• What you should do:
Rewrite the data between the lines holding "This screenshot has width=850, height=405." and "In order to click on query-leaf-image", inclusive, swapping every "Identify" for "Determine" and leaving everything else unchanged.

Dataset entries

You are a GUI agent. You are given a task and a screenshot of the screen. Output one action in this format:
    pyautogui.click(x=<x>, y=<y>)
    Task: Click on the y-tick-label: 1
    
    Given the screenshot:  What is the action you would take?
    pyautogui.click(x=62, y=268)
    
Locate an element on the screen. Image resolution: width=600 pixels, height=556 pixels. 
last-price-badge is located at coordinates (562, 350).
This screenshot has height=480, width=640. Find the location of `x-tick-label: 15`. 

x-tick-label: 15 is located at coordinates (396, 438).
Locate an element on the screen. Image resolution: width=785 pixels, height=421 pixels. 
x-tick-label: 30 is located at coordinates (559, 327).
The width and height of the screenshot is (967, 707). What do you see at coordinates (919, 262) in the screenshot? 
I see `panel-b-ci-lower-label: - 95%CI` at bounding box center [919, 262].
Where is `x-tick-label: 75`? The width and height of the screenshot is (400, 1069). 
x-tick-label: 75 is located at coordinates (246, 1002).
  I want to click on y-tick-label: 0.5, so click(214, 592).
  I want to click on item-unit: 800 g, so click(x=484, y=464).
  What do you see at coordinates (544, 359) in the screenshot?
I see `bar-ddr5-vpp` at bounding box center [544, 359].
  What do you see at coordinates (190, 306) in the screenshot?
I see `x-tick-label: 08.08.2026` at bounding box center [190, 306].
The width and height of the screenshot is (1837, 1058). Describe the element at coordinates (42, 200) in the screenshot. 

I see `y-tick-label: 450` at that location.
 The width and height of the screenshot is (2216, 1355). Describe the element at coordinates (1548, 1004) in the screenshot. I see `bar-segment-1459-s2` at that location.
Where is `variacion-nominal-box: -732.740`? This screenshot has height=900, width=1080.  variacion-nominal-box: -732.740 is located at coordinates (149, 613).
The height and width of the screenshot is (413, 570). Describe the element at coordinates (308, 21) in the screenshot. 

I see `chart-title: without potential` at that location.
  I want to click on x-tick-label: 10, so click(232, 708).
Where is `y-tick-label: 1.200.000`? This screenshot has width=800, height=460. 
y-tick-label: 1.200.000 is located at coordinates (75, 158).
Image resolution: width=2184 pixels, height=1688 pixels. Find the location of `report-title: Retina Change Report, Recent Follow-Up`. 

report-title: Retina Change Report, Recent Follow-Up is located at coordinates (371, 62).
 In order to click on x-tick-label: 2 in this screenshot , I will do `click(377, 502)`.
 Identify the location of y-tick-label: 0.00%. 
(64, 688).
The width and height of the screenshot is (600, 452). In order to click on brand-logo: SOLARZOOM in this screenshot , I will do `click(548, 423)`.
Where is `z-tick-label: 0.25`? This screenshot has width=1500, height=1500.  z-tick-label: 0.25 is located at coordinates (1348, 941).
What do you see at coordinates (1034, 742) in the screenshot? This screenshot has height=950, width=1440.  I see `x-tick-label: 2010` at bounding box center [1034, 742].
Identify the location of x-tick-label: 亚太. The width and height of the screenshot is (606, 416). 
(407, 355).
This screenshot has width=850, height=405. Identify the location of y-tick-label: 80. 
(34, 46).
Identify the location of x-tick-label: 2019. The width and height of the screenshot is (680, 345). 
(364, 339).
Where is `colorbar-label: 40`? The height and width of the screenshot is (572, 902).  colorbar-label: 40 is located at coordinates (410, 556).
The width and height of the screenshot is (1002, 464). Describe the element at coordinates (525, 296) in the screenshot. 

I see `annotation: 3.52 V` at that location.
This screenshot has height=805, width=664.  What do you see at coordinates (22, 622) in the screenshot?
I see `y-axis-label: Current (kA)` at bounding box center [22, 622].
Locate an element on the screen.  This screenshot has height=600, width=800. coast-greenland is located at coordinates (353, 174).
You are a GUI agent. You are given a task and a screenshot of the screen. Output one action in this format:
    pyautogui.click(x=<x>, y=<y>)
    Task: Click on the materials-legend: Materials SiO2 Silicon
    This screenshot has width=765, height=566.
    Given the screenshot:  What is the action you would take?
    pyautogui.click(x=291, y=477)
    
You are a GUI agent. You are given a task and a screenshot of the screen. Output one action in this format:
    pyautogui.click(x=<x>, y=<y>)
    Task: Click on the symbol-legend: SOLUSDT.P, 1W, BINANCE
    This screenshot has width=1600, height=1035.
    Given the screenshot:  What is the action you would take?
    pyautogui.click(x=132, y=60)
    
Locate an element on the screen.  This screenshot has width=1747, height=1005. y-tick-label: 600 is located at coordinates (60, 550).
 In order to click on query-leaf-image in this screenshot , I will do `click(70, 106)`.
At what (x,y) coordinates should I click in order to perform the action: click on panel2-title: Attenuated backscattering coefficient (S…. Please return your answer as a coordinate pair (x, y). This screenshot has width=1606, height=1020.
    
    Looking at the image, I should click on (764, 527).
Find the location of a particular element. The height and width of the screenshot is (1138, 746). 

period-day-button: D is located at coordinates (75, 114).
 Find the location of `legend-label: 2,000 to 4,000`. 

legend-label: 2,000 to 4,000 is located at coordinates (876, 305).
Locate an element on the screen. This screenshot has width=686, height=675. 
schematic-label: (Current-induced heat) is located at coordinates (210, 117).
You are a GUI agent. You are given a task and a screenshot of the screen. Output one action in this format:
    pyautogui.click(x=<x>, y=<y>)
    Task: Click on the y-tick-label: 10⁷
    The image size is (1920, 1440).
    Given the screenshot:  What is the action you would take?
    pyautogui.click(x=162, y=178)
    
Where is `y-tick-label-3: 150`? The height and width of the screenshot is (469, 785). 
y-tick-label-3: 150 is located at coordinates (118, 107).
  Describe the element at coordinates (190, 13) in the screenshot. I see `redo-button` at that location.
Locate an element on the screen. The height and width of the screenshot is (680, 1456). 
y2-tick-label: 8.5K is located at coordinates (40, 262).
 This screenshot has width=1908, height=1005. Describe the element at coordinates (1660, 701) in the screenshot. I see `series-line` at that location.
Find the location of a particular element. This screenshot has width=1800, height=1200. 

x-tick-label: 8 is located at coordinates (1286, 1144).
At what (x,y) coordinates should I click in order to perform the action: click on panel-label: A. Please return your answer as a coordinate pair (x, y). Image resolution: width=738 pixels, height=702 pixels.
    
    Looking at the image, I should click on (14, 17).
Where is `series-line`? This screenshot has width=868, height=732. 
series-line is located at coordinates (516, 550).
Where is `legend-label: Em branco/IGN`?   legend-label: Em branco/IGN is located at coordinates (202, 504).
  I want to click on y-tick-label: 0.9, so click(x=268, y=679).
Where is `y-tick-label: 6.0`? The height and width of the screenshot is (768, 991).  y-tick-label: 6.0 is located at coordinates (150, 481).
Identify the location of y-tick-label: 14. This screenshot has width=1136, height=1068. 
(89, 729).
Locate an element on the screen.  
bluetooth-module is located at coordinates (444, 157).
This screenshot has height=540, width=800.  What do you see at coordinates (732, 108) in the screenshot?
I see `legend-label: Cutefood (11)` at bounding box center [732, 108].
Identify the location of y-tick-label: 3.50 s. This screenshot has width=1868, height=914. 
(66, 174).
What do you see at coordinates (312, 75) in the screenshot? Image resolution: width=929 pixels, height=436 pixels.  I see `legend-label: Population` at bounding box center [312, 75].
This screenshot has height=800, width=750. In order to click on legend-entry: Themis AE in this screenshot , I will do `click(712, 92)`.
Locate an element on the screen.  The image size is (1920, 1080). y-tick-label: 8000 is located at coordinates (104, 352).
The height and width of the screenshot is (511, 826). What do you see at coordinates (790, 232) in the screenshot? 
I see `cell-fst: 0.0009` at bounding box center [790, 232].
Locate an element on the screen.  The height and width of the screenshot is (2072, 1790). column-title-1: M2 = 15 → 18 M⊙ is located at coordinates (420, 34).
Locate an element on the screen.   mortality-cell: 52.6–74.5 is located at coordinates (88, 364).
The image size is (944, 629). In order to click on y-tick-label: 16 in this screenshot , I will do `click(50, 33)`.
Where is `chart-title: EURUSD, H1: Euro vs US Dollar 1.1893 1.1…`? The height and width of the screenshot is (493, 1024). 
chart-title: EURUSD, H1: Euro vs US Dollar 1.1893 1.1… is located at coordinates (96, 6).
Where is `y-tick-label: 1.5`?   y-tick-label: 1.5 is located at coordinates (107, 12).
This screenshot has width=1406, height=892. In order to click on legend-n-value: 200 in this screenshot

• Answer for the task:
This screenshot has width=850, height=405. Determine the location of y-tick-label: 80. 
(34, 46).
Determine the location of x-tick-label: 2019. The width and height of the screenshot is (680, 345). 
(364, 339).
Where is `colorbar-label: 40`? The height and width of the screenshot is (572, 902).  colorbar-label: 40 is located at coordinates (410, 556).
The width and height of the screenshot is (1002, 464). Describe the element at coordinates (525, 296) in the screenshot. 

I see `annotation: 3.52 V` at that location.
This screenshot has height=805, width=664.  What do you see at coordinates (22, 622) in the screenshot?
I see `y-axis-label: Current (kA)` at bounding box center [22, 622].
Locate an element on the screen.  This screenshot has height=600, width=800. coast-greenland is located at coordinates (353, 174).
You are a GUI agent. You are given a task and a screenshot of the screen. Output one action in this format:
    pyautogui.click(x=<x>, y=<y>)
    Task: Click on the materials-legend: Materials SiO2 Silicon
    This screenshot has width=765, height=566.
    Given the screenshot:  What is the action you would take?
    pyautogui.click(x=291, y=477)
    
You are a GUI agent. You are given a task and a screenshot of the screen. Output one action in this format:
    pyautogui.click(x=<x>, y=<y>)
    Task: Click on the symbol-legend: SOLUSDT.P, 1W, BINANCE
    This screenshot has width=1600, height=1035.
    Given the screenshot:  What is the action you would take?
    pyautogui.click(x=132, y=60)
    
Locate an element on the screen.  This screenshot has width=1747, height=1005. y-tick-label: 600 is located at coordinates (60, 550).
 In order to click on query-leaf-image in this screenshot , I will do `click(70, 106)`.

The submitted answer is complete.